Updated: Mar 12, 2021
Need to Knows:
Rutte will likely win another term as prime minister in the Netherlands
Despite a tax scandal and criticism towards Rutte's pandemic management, his popularity has not been affected in the polls
The Netherlands faces the risk of a lengthy coalition forming period, as potential coalition parties show significant political differences
Despite facing a tax scandal and pandemic management criticism, current polls indicate that Mark Rutte’s party - the VVD - is largely immune to the previous crises that have occurred in the Netherlands. The question remains: who will Rutte form a coalition with next?
On March 17, the Netherlands will go to the polls to elect a new parliament and prime minister. It will do so in a context of continuing lockdown measures that have been in place since December to curb the spread of COVID-19. Despite accusations in parliament and among Dutch citizens that the demmissionary government is pursuing an inconsistent and ineffective corona approach, current polls place the VVD (People’s Party for Freedom and Democracy) as the strongest party.
Additionally, Rutte’s government resigned on January 15 over a child benefits scandal that goes back to 2013. Thousands of parents were wrongly accused of committing tax fraud, causing financial and psychological consequences for the families involved. After the scandal came to light, Rutte’s government did not see the need to resign at first, arguing that the Netherlands needed a source of stability during the pandemic. However, after a damning report was released in parliament, the other coalition parties and opposition parties in parliament saw a resignation as unavoidable. As a result, the Netherlands now has a demissionary cabinet, meaning that the government will only stay on in caretaker capacity until a new coalition emerges after the elections. Although the scandal did occur during Rutte’s previous administration, Rutte claims he had no direct involvement in the case. As such, he believes he can continue to lead the VVD.
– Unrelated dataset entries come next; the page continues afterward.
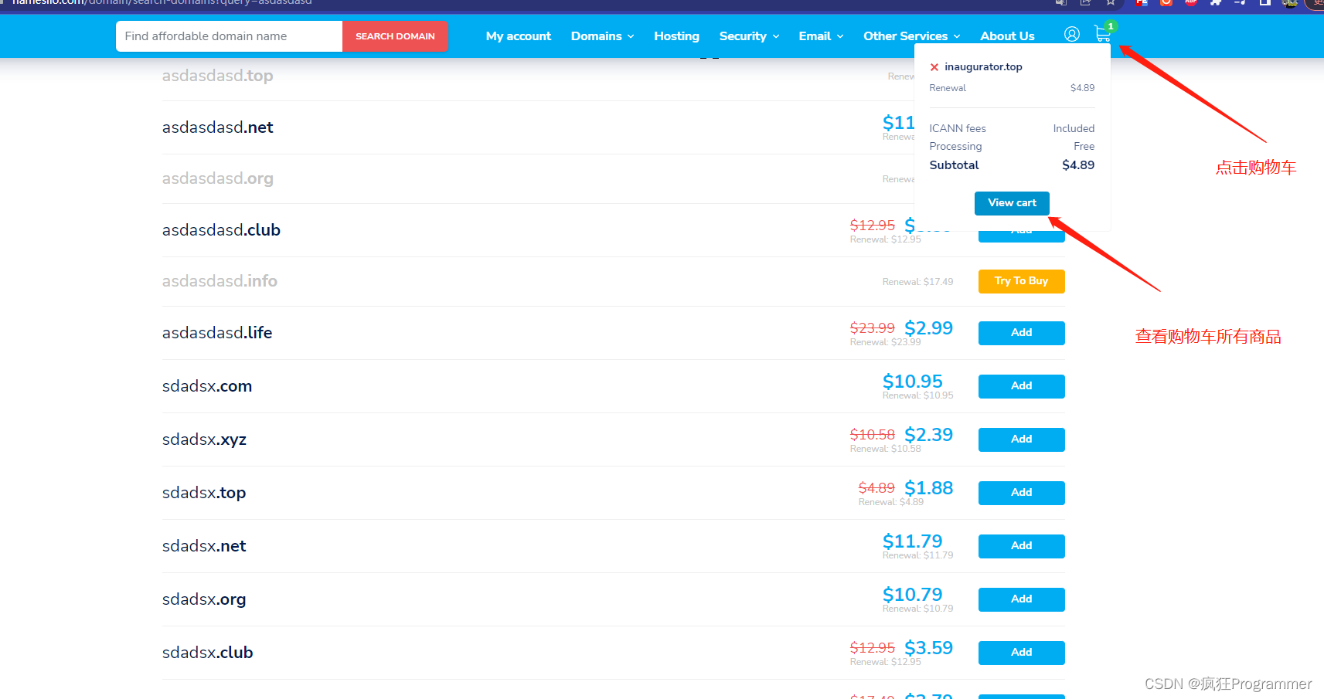This screenshot has height=699, width=1324.
Task: Expand the Other Services dropdown
Action: point(911,36)
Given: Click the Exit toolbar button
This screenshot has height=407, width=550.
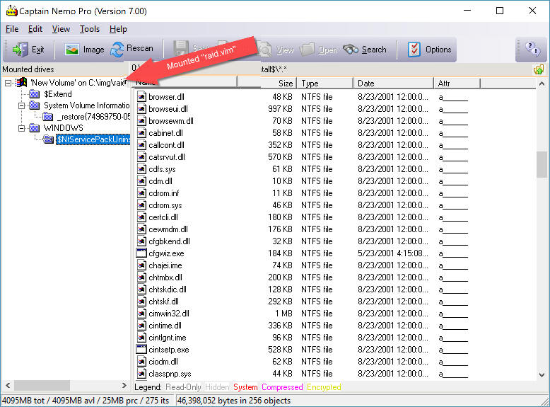Looking at the screenshot, I should (x=29, y=50).
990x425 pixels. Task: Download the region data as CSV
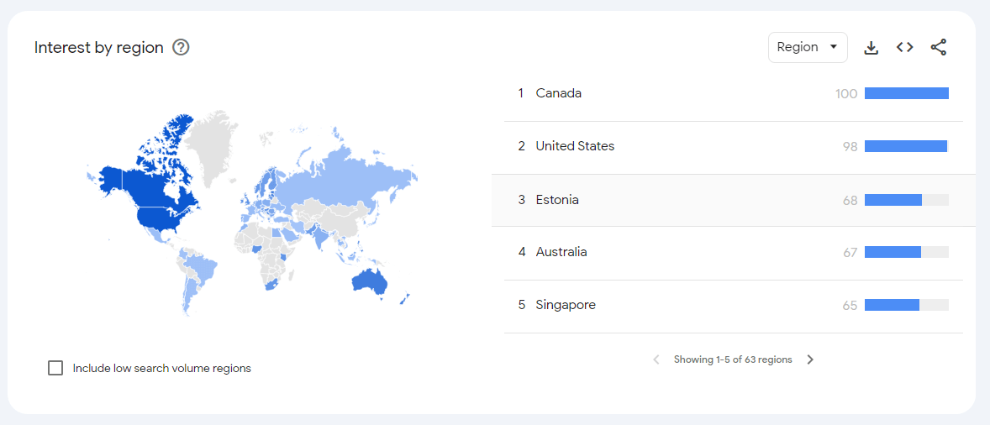pos(872,48)
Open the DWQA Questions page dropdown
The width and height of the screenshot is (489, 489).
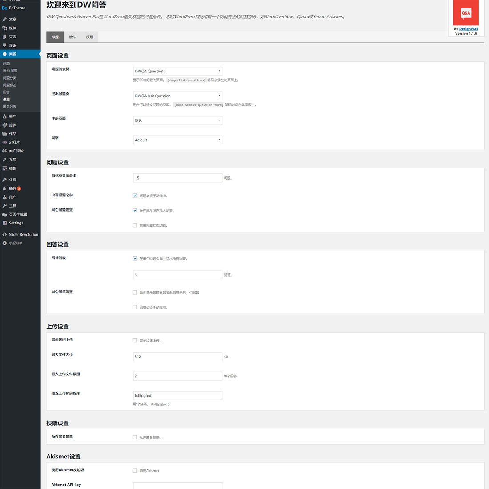(177, 71)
While the Netherlands also experienced significant riots after the decision was made to impose a nation-wide curfew, none of these crises seem to affect Rutte’s or the VVD’s popularity. In fact, polls indicate that with a predicted 25% of the votes, the VVD will come out stronger than it did in 2017. These predictions are in line with Rutte’s image as a crisis manager: throughout the current election, Rutte has emphasized the management of the pandemic while avoiding confrontation with other parties. It is highly likely that Rutte will win a fourth term as prime minister, meaning he will add another four years to his 11-year long leadership. The uncertainty lies with the future coalition that needs to be formed after the elections.
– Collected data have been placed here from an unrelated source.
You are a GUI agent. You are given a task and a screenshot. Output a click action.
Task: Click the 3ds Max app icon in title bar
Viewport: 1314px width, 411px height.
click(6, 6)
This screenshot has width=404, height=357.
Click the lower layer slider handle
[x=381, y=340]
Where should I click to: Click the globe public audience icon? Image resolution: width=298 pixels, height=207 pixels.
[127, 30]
Following a record-breaking and lengthy coalition forming period in 2017, the VVD (center-right) is currently in a demissionary coalition with CDA (Christian Democratic Appeal, center to center-right), D66 (Democrats 66, center-left), and CU (Christian Union, center to center-right). Various political parties, including the VVD, have already ruled out a future coalition with the second largest party, the PVV (Party for Freedom, far-right). While the polls predict that the current demissionnary coalition would win enough seats to form a new coalition after next week’s elections, it is uncertain whether that will happen. Throughout the election period, the differences between these parties have been highlighted. Sigrid van Kaag, party leader for D66, called Rutte’s actions with regards to the EU Recovery Fund last summer “short-sighted”. Furthermore, the CU and D66 are in strong disagreement about potential vaccination passports and abortion, making it less likely that these parties will agree to be in a future coalition together. Other alternatives include GroenLinks (Green Left, center-left to left-wing) and PvdA (Labour Party, center-left), who have already stated they aim to be in a coalition together to form a progressive-left front, or not at all. While Rutte has not excluded these parties from a potential coalition, it remains to be seen whether the many differences between these parties can be bridged. This leaves any guarantee for future coalitions undecided, although CDA and D66 are the most likely candidates. As such, the main risk the Netherlands is facing is having another lengthy coalition forming period - this time with the added pressure of the pandemic.